Operations Capabilities | Microsoft Corporation - Guidelines for Application Integration

The capabilities defined in this section provide operations functionality to your application integration environment.

System Monitoring

System Monitoring includes the monitoring of hardware, the operating system, and software applications to ensure that these various system components are functioning correctly and within the desired operating parameters or agreed-upon capability levels.

One of the most fundamental and often ignored aspects of monitoring is the concept of baselining. Every system behaves uniquely in terms of how quickly it responds to certain requests and the amount of resources it consumes to satisfy requests. It is very important to obtain baseline values for each of the metrics being monitored.

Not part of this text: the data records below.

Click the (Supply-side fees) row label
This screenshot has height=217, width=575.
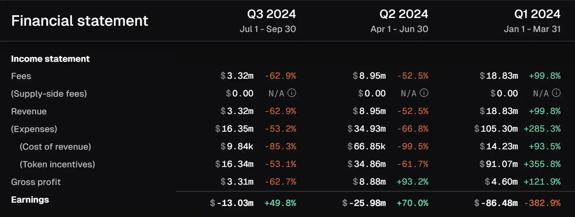[49, 94]
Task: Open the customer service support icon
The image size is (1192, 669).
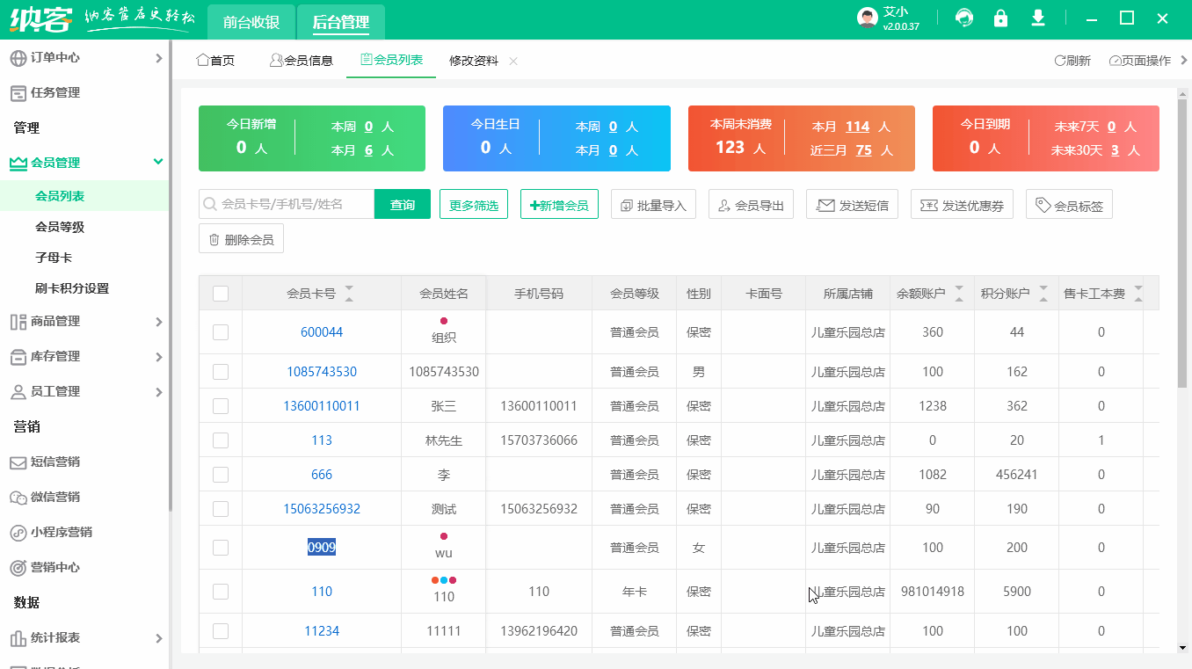Action: (964, 17)
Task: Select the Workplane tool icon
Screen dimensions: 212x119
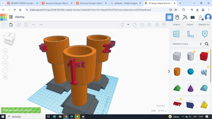Action: [176, 34]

Baselining establishes a standard against which future comparisons can be made to detect anomalies.

There are several ways of viewing what a baseline really means, depending on the maturity of the system being monitored. For a newly commissioned system or a system receiving a major upgrade, it is useful to be able to obtain a baseline value based on a single transaction for each of the different transaction types. As the system matures, you may find it helpful to establish a different set of baselines based on other metrics that make sense for your application. For example, you may create a new baseline, measured only on working days to reflect the fact that systems exhibit certain load characteristics based on the working days of the week. Baselining can also be extended to the provisioning of capabilities and the associated time and cost involved. Baselines can help you to estimate the cost and time involved in extending the existing capability (through scaling up or scaling out) to handle larger loads.

Event Handling

Event handling can be classified into two categories: passive and active.

Passive event handling is commonly found in applications. It basically receives the event and logs or display the information. The system does not attempt to understand the exception type and resolve it.

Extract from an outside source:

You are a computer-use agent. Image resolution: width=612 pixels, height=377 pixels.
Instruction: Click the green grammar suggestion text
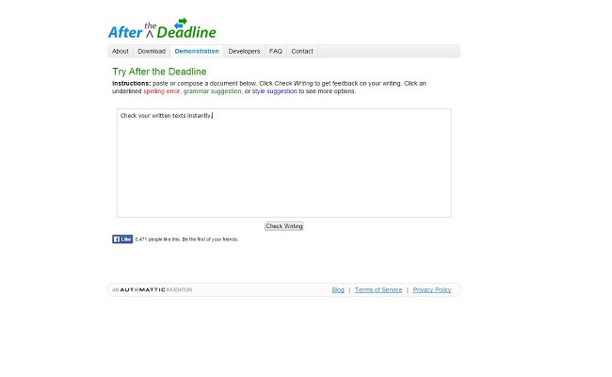click(x=213, y=91)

Active event handling requires the capabilities of passive exception handling, but provides the additional capability to process and attempt to resolve the issue that caused the exception.

A resilient integration application provides some capabilities of active event handling. This allows minor exceptions to be automatically handled and allows the requests to go through as normal. A very simple example is a system that tries to access another back-end system through an unreliable network connection and as a result may lose requests. The integration application can build a timeout mechanism such that it can automatically retry if the first request fails.

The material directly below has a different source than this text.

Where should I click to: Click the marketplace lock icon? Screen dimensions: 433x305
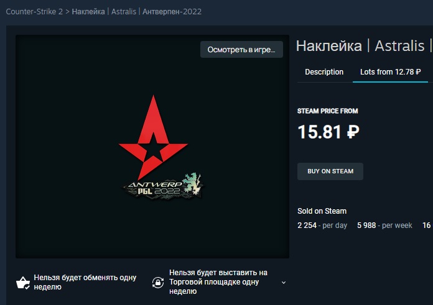(158, 283)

Business Activity Management

Business Activity Management is an important aspect of any integration system. However, the term Business Activity Management is broad. In the context of this discussion, you should consider Business Activity Management as the monitoring, managing, and analysis of business transactions processed by the integration system.

Activity monitoring enables real-time tracking of business transactions. Alerting of business exceptions is an important feature of monitoring because it enables business analysts to react to any problems with business transactions as they occur. Fixing problems before users notice them, or being able to at least notify users in advance of potential delays, is a key part of proactive monitoring. Examples of problems can range from systems being unavailable to particular steps of the process exceeding the maximum allowed processing time. The latter is important for businesses that must adhere to business capability-level agreements with their customers or partners.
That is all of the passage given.